Generative Models, GANs, and Conditional Generation

THE CRUX: Last week we learned to encode data into useful representations. This week the goal flips — given only training samples, can we build a network that generates new samples from the same distribution? What does it even mean to "learn a distribution" when we can't write it down, can't evaluate it, and only ever see samples from it?

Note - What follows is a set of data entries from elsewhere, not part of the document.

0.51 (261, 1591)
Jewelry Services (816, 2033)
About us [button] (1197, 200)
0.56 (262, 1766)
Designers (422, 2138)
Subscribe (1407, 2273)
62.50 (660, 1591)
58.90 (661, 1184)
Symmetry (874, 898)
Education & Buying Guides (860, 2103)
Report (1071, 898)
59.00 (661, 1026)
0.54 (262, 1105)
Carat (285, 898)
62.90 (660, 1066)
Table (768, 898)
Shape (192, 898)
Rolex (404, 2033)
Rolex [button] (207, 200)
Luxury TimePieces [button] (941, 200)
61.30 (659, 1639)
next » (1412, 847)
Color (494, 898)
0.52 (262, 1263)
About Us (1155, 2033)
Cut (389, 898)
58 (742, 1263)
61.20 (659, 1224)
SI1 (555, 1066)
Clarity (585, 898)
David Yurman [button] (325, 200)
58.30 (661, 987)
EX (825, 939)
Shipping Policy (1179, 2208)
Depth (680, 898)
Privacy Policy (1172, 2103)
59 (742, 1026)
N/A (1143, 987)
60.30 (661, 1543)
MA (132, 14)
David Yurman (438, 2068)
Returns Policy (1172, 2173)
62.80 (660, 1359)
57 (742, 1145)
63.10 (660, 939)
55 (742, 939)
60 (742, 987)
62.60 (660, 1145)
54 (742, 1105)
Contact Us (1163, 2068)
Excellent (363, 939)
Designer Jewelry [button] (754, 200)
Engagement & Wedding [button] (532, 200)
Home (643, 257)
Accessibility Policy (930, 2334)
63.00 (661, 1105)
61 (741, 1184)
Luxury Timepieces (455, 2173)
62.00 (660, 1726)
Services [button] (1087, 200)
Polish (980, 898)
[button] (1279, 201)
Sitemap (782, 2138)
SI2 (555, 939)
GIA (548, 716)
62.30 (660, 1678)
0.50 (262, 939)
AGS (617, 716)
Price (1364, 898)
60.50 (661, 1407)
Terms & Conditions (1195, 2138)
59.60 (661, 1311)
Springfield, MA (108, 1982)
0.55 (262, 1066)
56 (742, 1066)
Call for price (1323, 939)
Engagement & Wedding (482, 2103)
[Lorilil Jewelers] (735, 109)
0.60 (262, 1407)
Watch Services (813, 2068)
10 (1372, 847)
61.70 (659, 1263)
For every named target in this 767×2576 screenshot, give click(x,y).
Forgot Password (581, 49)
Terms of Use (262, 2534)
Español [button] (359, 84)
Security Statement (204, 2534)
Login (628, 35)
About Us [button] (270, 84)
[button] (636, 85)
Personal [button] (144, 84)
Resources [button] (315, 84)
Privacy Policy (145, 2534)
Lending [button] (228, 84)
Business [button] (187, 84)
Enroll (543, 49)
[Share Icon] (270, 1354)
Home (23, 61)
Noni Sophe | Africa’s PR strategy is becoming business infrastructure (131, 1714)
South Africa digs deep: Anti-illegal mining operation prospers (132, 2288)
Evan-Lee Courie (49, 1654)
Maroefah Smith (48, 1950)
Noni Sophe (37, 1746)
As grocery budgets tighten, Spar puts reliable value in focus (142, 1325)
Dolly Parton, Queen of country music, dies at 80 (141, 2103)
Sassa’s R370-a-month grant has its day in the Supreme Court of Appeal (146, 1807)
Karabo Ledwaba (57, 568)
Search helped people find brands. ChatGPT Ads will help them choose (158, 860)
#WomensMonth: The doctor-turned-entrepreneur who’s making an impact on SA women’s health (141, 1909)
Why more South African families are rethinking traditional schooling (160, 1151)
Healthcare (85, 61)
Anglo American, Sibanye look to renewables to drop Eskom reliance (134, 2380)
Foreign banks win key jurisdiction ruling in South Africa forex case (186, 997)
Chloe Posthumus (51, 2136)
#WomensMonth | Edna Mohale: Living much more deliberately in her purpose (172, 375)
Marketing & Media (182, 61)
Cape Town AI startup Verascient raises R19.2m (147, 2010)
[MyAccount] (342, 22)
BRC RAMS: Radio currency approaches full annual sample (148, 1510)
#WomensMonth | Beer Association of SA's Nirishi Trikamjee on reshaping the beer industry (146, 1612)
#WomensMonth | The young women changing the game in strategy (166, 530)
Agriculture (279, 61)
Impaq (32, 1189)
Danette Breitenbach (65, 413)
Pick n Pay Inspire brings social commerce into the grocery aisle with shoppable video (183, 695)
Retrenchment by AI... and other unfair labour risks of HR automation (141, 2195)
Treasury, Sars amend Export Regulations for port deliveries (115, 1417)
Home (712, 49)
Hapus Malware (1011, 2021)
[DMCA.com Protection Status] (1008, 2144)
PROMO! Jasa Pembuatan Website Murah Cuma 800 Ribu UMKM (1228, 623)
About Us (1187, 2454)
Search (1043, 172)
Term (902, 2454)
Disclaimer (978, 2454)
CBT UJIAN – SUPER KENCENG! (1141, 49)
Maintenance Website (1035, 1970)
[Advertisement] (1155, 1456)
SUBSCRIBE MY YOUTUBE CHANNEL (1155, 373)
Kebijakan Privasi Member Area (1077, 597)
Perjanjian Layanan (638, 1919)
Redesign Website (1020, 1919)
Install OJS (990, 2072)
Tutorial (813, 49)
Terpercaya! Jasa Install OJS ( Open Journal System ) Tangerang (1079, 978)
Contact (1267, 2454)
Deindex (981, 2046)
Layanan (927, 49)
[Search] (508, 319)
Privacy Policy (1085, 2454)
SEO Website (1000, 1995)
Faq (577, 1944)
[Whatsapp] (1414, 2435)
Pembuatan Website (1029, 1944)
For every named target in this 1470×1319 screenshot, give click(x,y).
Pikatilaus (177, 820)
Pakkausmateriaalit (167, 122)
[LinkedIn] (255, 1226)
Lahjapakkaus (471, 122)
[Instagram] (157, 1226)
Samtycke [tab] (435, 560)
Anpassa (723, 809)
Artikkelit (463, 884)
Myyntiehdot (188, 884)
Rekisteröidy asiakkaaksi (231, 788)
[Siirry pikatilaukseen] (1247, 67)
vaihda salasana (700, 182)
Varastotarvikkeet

The week’s answer is implicit density estimation: don’t try to write down $p_{d a t a} (x)$ — train a generator network whose samples are statistically indistinguishable from real data. The genius mechanism is adversarial training: pair the generator with a discriminator that tries to spot fakes, and let them duel. At equilibrium, the generator’s samples match the real distribution. The week then extends this to conditional generation — given a sketch, produce a photo; given a low-res image, produce high-res — by feeding a condition into both networks and reframing the problem as posterior estimation $p (y ∣ x)$ via bayes-theorem.

Where we left off

Week 6 was about learning representations of data via autoencoders, contrastive learning, and pretext tasks. The deliverable was always the encoder — the latent vector $z$ was the prize, and reconstruction / contrast / context-prediction was scaffolding to train it.

This week the deliverable flips. We don’t care about an encoder; we want a network whose outputs, when sampled, look like real data we’ve never seen. New faces. New street scenes. New microscopy images. The encoder pattern still appears (cGAN’s discriminator and pix2pix’s U-Net generator are both encoder-shaped), but now the goal is to generate, not to compress.

The framing: density estimation we can’t actually do

Real data ${x_{i}}$ comes from some unknown distribution $p_{d a t a} (x)$ . We never get to see $p_{d a t a}$ directly:

We can’t write it down (faces aren’t a Gaussian).
We can’t evaluate it at arbitrary points.
We only have samples — the training set.

A generative model fits a parameterised distribution $p_{θ} (x)$ — typically a neural network — with the goal $p_{θ} \approx p_{d a t a}$ . Then to sample a new $x$ , we sample from $p_{θ}$ .

This is density estimation with neural networks instead of classical parametric families. Two things make it hard for images:

Pixel space is enormous — $25 6^{784} \approx 1 0^{1888}$ configurations for a $28 \times 28$ image, and meaningful images are a vanishingly thin manifold inside that vastness.
Pixels are heavily correlated — $p (x) \neq = \prod_{i} p (x^{(i)})$ . The distribution doesn’t factor; the joint structure is what makes images images.

TIP — Why this is the same problem as week 6 (but flipped)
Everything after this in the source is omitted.